In [16]:
import re
import pandas as pd


def read_sheet(ref):
    m = re.search(r'(\d+)\s*(об\.)?', ref)
    if not m:
        return None
    return int(m.group(1)), bool(m.group(2))


def sheet_to_value(n, ob):
    return 2 * n + (1 if ob else 0)


def value_to_sheet(v):
    return v // 2, (v % 2 == 1)


def expand_range_piece(segment):
    segment = segment.strip()
    if re.search(r'[–—-]', segment):
        left, right = re.split(r'[–—-]', segment, maxsplit=1)
        a = read_sheet(left.strip())
        b = read_sheet(right.strip())
        if not a or not b:
            return []
        av = sheet_to_value(*a)
        bv = sheet_to_value(*b)
        step = 1 if bv >= av else -1

        out = []
        for v in range(av, bv + step, step):
            n, ob = value_to_sheet(v)
            out.append(f"{n} об." if ob else f"{n}")
        return out

    p = read_sheet(segment)
    if not p:
        return []
    n, ob = p
    return [f"{n} об." if ob else f"{n}"]


def extract_sheets(block):
    # убираем цитаты и круглые скобки (описания, даты и т.п.)
    block = re.sub(r'«[^»]*»', '', block)
    block = re.sub(r'\([^()]*\)', '', block)
    # выкидываем упоминания других ПД внутри блока листов
    block = re.sub(r'ПД\s*\d+', '', block)
    # убираем "л."
    block = re.sub(r'л\.\s*', '', block)

    pattern = r'\d+\s*(?:об\.)?(?:\s*[–—-]\s*\d+\s*(?:об\.)?)?'
    segments = re.findall(pattern, block)

    out = []
    for seg in segments:
        out.extend(expand_range_piece(seg))
    return out


def generate_full_pd(pd_name, limit=5):
    out = []
    for i in range(1, limit + 1):
        out.append(f"{pd_name} л. {i}")
        out.append(f"{pd_name} л. {i} об.")
    return out


def expand_pd_interval(start, end, limit=5):
    out = []
    step = 1 if end >= start else -1
    for num in range(start, end + step, step):
        out.extend(generate_full_pd(f"ПД {num}", limit))
    return out


def parse_record(text):
    if pd.isna(text):
        return []

    s = str(text)

    # "в тетр. 834" -> "в тетр. ПД 834"
    s = re.sub(r'(тетр\.\s*)(\d+)', r'\1ПД \2', s)
    # "ПД, ф. 244" -> "ПД 244"
    s = re.sub(r'ПД,\s*ф\.\s*(\d+)', r'ПД \1', s)
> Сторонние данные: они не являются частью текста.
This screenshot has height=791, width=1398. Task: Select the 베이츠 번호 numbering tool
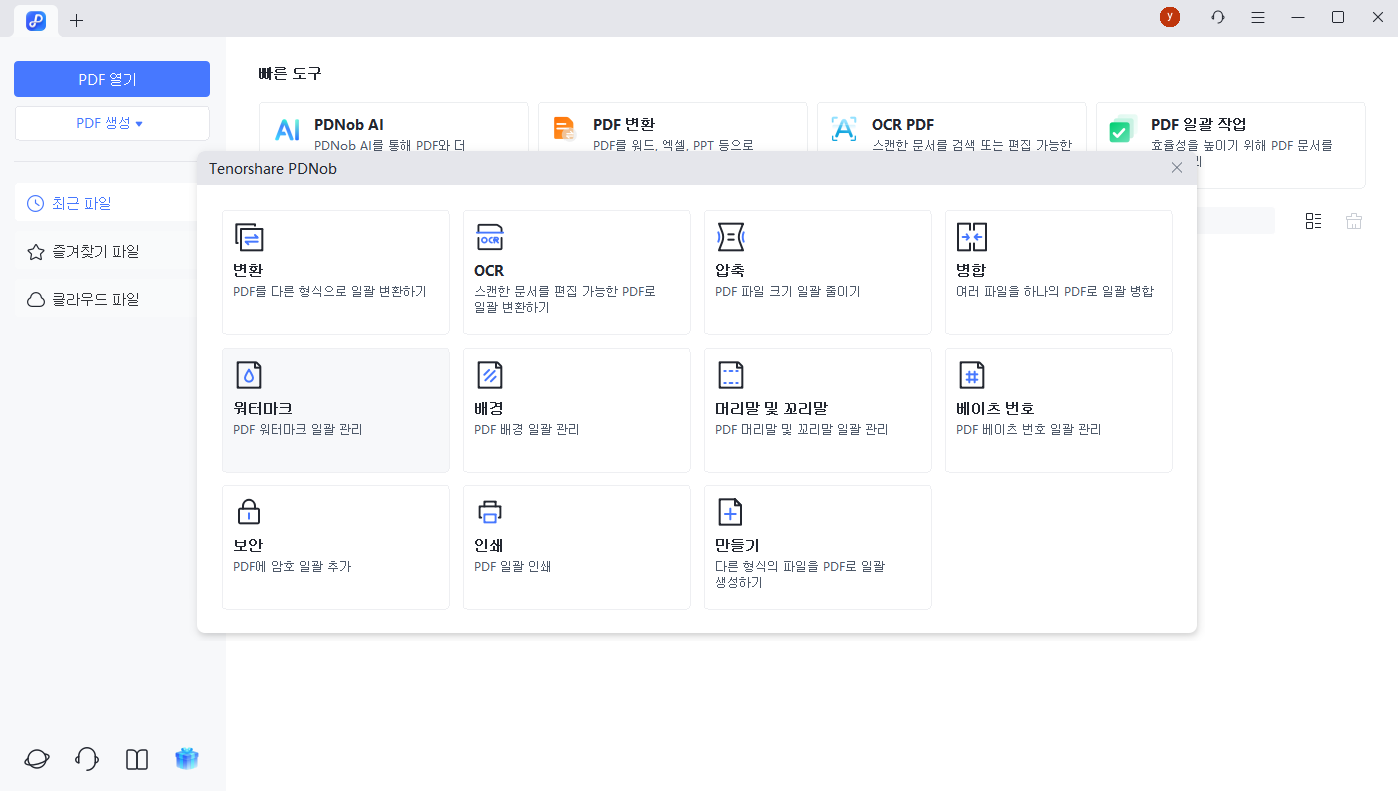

    # блок листов: "л. ..." — НЕ захватываем внутрь "ПД ..."
    leaf_pattern = r'(л\.\s*(?:(?!ПД).)*?)(?=(?:ПД|;|$))'

    token_pattern = re.compile(
        r'(ПД\s*\d+\s*[–—-]\s*ПД\s*\d+)|'  # ПД A — ПД B
        r'(ПД\s*\d+)|'                      # отдельный ПД
        + leaf_pattern,                    # блок листов до следующего ПД/; или конца
        flags=re.IGNORECASE | re.DOTALL
    )

    tokens = []
    pd_has_sheets = {}
    current_pd = None

    # ---------- PASS 1: токенизация ----------
    for m in token_pattern.finditer(s):
        interval = m.group(1)
        pd_token = m.group(2)
        block = m.group(3)

        if interval:
            nums = re.findall(r'ПД\s*(\d+)', interval)
            if len(nums) == 2:
                a, b = map(int, nums)
                tokens.append({"type": "interval", "a": a, "b": b})
                step = 1 if b >= a else -1
                for n in range(a, b + step, step):
                    pd_has_sheets[f"ПД {n}"] = True
            current_pd = None
            continue

        if pd_token:
            num = re.search(r'ПД\s*(\d+)', pd_token).group(1)
            pd_name = f"ПД {num}"
            current_pd = pd_name
            if pd_name not in pd_has_sheets:
                pd_has_sheets[pd_name] = False
            tokens.append({"type": "pd", "pd": pd_name})
            continue

        if block and current_pd is not None:
            preview = extract_sheets(block)
            if preview:
                tokens.append({"type": "sheets", "pd": current_pd, "block": block})
                pd_has_sheets[current_pd] = True

    # ---------- PASS 2: собираем результат по порядку ----------
    result = []

    for t in tokens:
        kind = t["type"]

        if kind == "interval":
            result.extend(expand_pd_interval(t["a"], t["b"]))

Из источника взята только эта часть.